What Happens Next? Fortunately, from the perspective of those who don’t share such views, it’s not clear that Biden’s efforts to end the Covid-19 Public Health Emergency and rescind Proclamation 9994 on May 11 will affect the continued vitality of CDC’s Title 42 expulsion orders.
The Supreme Court’s stay of the termination of Title 42 will remain in effect until it issues an opinion in Arizona, and if past is prologue, it won’t be in any hurry to do so (its MPP decision in Texas was issued on the last day of the Court’s 2021 term).
That stay could well remain in place if the Court decides that the D.C. Circuit erred in denying the states the opportunity to intervene in Huisha-Huisha, and if that happens, reconsideration along the lines of any Supreme Court opinion could take a while, as would the appeal itself.

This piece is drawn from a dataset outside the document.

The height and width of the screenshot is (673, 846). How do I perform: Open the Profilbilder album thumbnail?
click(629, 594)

That said, I have no idea what the justices will do — particularly given the fact that four of them asserted they wouldn’t have considered Arizona on certiorari — and the D.C. Circuit is always a wild card.
That means that either the White House will have to get serious about border enforcement in the interim, or Congress will have to use “the power of the purse” to restrict executive branch spending to force Biden to change course on how he deals with illegal migrants.

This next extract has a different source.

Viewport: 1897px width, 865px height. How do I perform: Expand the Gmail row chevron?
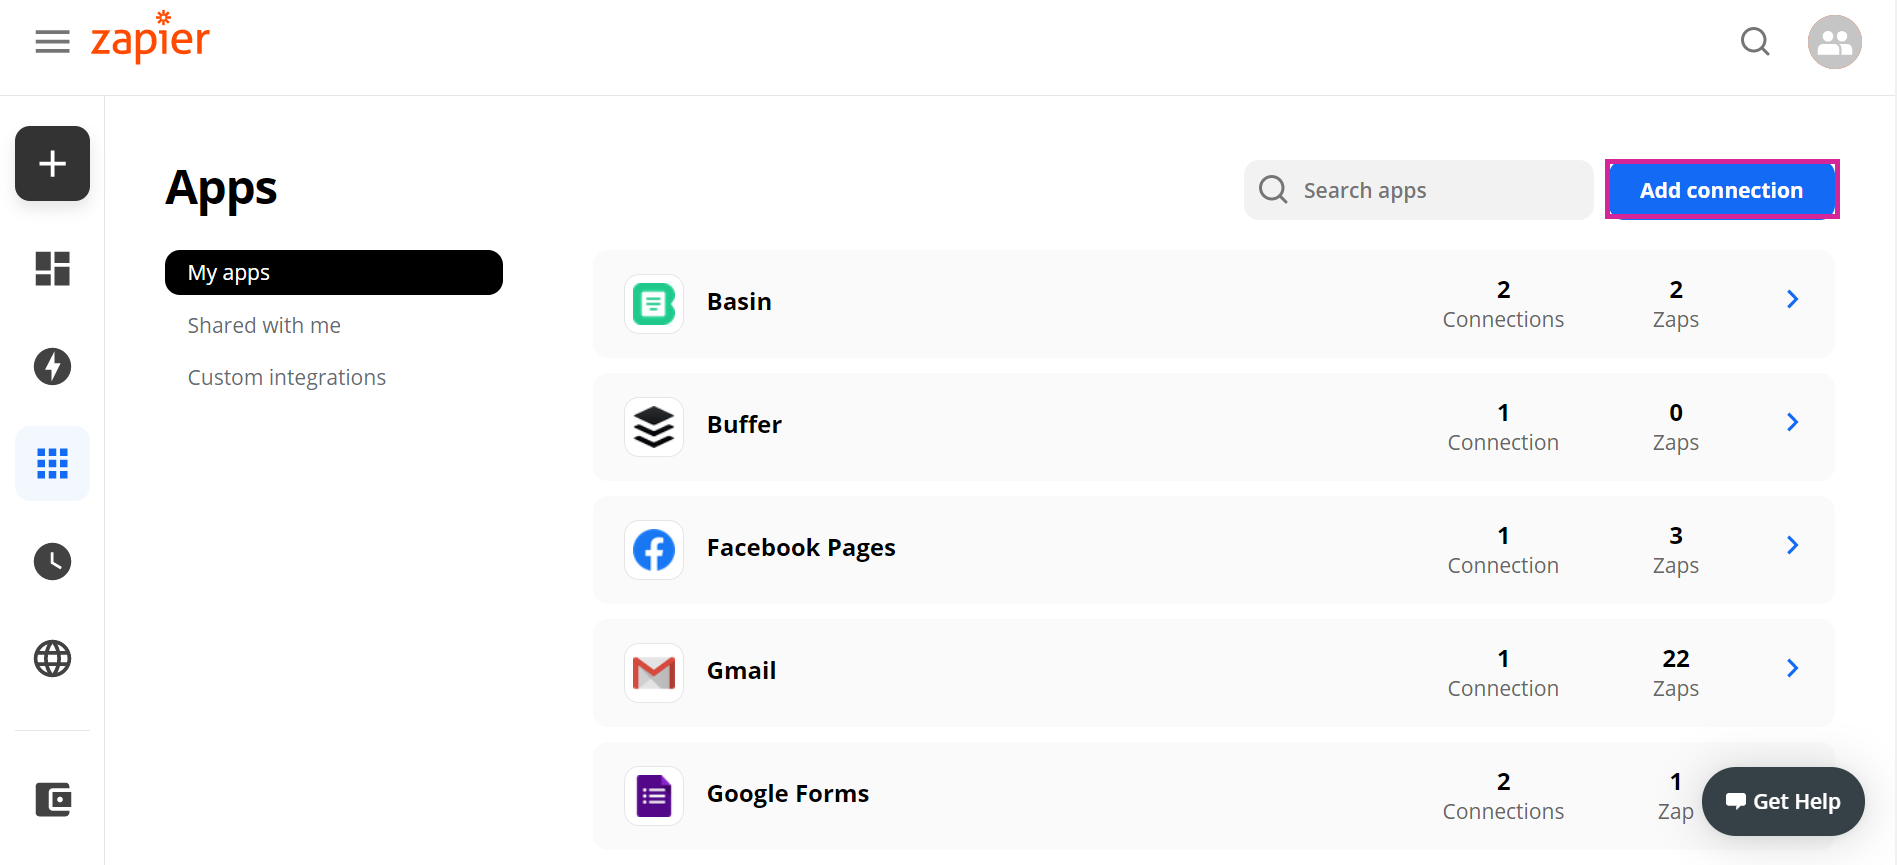tap(1792, 668)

The former may not be as unlikely as you might think. A recent Gallup poll asked respondents what they thought was “the most important problem facing this country today”. In response, 21 percent said the “government”, 15 percent responded “inflation”, and 11 percent said “immigration”.
When asked that question in a poll Gallup conducted in late November into December, however, just 8 percent of respondents said immigration was the biggest problem, putting it in fourth place after the “economy in general” at 16 percent.
That earlier poll was conducted before respondents saw the administration scrambling around just before Christmas to deal with a surge of migrants who had jumped the gun on the end of Title 42. I have no doubt that the administration’s feckless response then was the reason why immigration is surging as an issue now.
Biden’s facing a migrant tsunami post-Title 42, which will hit just as the 2024 presidential election season heats up. If he wants to save himself and his party, he’ll need a real border course direction, not some self-serving and tendentious “statement” from OMB. And if he not willing to bring control to the Southwest border, there are plenty of Republicans in the House willing to force him to try.